その女性マネージャーは、お通夜で涙を流す。それを見ているだけで、私は吐きそうな気分であった。嫌味を言うことや人の悪口をそれとなく言うことにかなり長けているから、涙を流すことぐらい演技で簡単に出来るものなのか。そして、次に誰が権力を握るのかということをかぎつけることができる処世術と、手のひら返しも実に素晴らしい。人間不信になりそうだ。
私は、少々、潔癖症なところがあるので、仕事の場でこういったことをされることが嫌いである。だから、私はいつまで経っても出世しない。分かってはいるが、性に合わない。
社内政治の場から一旦、降ろされた。能力も高く、そして、プライドも高かった。だからこそ、自暴自棄になってしまった。
それが、寿命を大幅に縮めた大きな原因だ。
私は葬儀場を出て、もう定年退職なされているが、東京から出席なされた古くからの大先輩である方と近くの居酒屋で二人で飲み明かした。
故人の話と、私が思う悔しさの話をぶつけた。
大先輩は、そういう裏の話をだいたい知っておられるので、私が考えていた通りであること、そして、会社とはそういうものであること、と教わった。
その大先輩も社内政治が苦手で、上層部に楯突いてしまっていたので、昇進がほとんど出来ず、そして最後の2年はグループ会社の後方勤務に回されたという話をお伺いした。
ある程度は知っていたのだが、かなり詳しく語っていただけた。
会社というものは、能力の有る無しではなく、どれだけ忠実なしもべである振りをし続けることが、無難に出世する秘訣ではあるが、私がそういう演技が苦手なのもご存知なので、「今、この会社の経営状況はとてもいい。だから辞めてはいけない。特に何の反対意見も言わず、淡々とやるのがいい」とアドバイスをいただいた。

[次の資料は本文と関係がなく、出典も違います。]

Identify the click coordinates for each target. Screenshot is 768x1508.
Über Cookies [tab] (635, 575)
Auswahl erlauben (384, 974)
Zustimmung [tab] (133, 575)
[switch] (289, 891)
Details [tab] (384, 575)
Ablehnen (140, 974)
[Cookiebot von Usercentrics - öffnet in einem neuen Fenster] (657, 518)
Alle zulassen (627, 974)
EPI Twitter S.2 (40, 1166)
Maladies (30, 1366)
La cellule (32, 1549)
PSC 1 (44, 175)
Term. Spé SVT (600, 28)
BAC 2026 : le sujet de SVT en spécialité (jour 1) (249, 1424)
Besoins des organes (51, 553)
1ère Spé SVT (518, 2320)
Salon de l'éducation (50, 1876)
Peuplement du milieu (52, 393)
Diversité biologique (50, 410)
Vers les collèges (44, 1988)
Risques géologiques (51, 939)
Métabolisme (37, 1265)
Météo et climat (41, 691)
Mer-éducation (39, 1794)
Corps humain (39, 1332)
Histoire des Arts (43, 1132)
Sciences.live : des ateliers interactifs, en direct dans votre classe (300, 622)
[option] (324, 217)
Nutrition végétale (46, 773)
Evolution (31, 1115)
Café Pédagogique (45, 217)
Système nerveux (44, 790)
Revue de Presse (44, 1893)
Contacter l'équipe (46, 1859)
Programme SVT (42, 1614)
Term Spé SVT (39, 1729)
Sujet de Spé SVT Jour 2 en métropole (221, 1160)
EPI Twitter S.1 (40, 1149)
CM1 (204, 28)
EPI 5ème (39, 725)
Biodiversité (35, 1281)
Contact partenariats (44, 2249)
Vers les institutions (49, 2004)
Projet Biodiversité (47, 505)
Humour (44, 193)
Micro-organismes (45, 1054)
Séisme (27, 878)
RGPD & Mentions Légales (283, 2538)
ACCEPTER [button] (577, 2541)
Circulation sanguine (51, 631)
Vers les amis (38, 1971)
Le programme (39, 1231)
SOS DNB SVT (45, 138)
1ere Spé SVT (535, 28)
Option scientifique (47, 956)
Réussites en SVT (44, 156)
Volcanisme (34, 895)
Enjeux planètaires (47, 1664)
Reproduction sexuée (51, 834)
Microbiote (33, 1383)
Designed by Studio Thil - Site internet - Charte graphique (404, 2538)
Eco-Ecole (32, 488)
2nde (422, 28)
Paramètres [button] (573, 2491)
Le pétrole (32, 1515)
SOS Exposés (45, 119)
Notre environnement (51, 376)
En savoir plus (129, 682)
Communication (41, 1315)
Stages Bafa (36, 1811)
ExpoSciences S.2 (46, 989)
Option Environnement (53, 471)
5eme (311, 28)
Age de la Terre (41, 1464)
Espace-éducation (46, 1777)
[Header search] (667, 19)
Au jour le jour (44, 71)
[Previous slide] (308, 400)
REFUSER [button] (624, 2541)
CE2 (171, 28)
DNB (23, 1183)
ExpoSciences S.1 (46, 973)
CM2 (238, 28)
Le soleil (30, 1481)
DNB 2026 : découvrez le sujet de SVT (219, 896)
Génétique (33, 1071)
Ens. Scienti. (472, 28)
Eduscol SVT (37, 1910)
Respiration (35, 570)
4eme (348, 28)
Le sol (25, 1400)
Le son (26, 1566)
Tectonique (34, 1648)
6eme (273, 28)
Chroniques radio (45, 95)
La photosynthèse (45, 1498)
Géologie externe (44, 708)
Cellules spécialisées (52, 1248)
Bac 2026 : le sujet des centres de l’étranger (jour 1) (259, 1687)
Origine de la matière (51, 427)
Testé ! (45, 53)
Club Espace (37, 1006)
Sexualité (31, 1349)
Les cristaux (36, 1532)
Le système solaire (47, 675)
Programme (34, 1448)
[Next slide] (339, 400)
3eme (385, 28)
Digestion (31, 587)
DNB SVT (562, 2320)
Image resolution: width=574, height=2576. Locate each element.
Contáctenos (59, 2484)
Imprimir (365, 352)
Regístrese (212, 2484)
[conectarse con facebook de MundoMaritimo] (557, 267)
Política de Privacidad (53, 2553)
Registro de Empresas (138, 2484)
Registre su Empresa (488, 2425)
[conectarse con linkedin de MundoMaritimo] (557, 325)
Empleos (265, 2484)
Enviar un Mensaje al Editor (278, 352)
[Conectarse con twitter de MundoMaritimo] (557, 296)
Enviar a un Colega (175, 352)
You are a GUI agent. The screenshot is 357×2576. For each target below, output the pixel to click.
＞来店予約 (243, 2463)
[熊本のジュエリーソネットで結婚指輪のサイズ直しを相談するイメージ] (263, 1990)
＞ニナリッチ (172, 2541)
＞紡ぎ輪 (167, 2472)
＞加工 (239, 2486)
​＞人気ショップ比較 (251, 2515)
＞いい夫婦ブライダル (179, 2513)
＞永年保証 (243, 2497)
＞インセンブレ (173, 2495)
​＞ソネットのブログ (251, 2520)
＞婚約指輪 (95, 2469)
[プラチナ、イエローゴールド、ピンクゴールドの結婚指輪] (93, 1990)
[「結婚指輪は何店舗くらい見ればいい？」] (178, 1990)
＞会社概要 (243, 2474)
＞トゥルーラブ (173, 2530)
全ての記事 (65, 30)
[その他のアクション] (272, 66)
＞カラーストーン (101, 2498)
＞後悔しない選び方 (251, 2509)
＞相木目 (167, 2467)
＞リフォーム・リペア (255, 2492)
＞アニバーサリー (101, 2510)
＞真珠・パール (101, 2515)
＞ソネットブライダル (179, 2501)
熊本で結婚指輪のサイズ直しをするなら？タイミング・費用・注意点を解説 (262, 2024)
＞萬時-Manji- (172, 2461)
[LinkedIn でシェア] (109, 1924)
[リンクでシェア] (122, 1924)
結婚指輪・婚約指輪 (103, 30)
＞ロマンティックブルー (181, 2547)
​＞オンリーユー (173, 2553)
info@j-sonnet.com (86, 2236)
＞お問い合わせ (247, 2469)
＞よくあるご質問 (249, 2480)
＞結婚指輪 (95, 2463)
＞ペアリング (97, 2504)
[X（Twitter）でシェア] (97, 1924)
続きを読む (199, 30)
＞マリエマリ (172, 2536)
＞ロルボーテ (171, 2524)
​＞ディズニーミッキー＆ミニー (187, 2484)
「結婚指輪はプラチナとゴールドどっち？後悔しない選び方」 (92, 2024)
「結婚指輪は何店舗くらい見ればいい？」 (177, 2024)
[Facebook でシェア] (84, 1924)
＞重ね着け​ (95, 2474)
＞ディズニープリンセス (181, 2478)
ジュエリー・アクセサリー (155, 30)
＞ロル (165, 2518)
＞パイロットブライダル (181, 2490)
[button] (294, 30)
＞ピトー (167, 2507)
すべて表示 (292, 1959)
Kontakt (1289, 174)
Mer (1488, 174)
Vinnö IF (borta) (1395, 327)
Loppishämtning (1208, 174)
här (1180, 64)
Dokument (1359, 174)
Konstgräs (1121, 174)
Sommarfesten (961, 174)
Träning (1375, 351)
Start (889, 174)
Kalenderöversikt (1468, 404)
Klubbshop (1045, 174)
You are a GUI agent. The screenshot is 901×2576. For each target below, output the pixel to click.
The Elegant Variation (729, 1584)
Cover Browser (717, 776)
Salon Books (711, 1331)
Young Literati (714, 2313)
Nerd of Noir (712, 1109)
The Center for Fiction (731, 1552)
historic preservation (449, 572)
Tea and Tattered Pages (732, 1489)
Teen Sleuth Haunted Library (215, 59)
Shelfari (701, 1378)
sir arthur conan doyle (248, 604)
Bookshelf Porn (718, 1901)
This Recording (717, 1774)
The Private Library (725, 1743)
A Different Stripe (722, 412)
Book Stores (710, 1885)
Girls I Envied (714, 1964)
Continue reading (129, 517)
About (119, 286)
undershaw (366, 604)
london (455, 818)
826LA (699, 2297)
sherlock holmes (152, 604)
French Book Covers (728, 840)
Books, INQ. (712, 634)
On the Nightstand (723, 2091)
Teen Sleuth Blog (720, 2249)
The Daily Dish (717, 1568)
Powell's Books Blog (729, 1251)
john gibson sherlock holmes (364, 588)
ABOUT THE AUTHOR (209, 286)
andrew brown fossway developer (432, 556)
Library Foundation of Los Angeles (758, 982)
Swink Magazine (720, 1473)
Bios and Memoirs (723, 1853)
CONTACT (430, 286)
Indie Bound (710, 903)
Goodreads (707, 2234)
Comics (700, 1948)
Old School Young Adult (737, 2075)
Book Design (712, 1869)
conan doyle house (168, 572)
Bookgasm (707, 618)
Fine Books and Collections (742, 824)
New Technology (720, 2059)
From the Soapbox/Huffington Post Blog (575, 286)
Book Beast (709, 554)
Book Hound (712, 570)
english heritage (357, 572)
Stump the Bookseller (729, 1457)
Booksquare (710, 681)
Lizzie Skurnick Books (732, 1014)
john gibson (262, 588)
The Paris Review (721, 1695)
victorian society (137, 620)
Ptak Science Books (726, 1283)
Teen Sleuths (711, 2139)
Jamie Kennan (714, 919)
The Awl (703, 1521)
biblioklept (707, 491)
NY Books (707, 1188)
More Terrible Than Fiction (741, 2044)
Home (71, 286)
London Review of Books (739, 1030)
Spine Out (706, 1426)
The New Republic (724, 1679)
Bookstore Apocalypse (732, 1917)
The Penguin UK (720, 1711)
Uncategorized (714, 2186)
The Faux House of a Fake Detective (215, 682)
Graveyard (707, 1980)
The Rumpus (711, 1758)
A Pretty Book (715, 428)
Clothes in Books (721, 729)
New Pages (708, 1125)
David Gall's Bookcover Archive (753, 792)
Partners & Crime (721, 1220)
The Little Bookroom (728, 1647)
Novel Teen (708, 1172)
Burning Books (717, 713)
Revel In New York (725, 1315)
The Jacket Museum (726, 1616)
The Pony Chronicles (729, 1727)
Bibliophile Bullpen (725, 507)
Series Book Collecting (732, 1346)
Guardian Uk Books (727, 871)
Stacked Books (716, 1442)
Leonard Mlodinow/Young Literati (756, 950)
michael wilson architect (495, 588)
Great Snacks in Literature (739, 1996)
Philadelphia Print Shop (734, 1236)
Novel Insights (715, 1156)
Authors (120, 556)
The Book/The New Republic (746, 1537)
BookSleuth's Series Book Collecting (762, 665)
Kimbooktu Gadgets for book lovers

おそらく、私に今後、この会社で順調に昇進していくという道は少ないだろうということも暗に伝えているようであった。
その大先輩は続ける。「故人の仇を取ろうということは、考えないことだ。それは、誰の得にもならないし、そんなことをしたとしても、お前が消されるだけだ。虎視眈眈と時期を待つという気概でやればいいし、もしこの会社が傾きかけた時には、真っ先に見限るといい。なんにせよ、今は辞め時ではない」
私はこくりと頷いた。持っていた焼酎の氷がグラスの中でぶつかって、カランと音が鳴った。まるで、私の相反する2つの心を表しているかのようだった。
「その役員は、次の社長になるぐらいだから、馬鹿ではない。お前は、仕事はできる。だから、クビにすることはしないし、上手く使ってくるだろう。だから、余計な反発さえしなければいい。無理に同調する必要もない」
二人とも酒の量は、普段より増えているのだが、一向に酔えない。そういうものか、とも思った。
私が今年の夏頃に、会社の用件で東京に行くことを伝えると、その後に東京で飲もうという話をして、各々、タクシーに乗り込んだ。
私は、帰りのタクシーでも考えていた。人生は儚い、けれど、儚い人生を生きるために、我慢もしなくてはならない。
いや、我慢なのか、それとも、考え方を変えるべきなのか。
どちらにしても、この儚い人生をどう生きるのがいいのだろうか、分からない。結局、私も自分のことしか考えていない。
合う人もいれば、合わない人もいる。
ただ、合わない人間に足を引っ張られるような人生に私はなりたくない。
正解はない。人生に意義もない。ただ、産まれて必死に生きて、そして死んでいくだけである。
ただ、私は亡くなる直前に流した、あの涙の理由を教えて欲しいだけなのだ。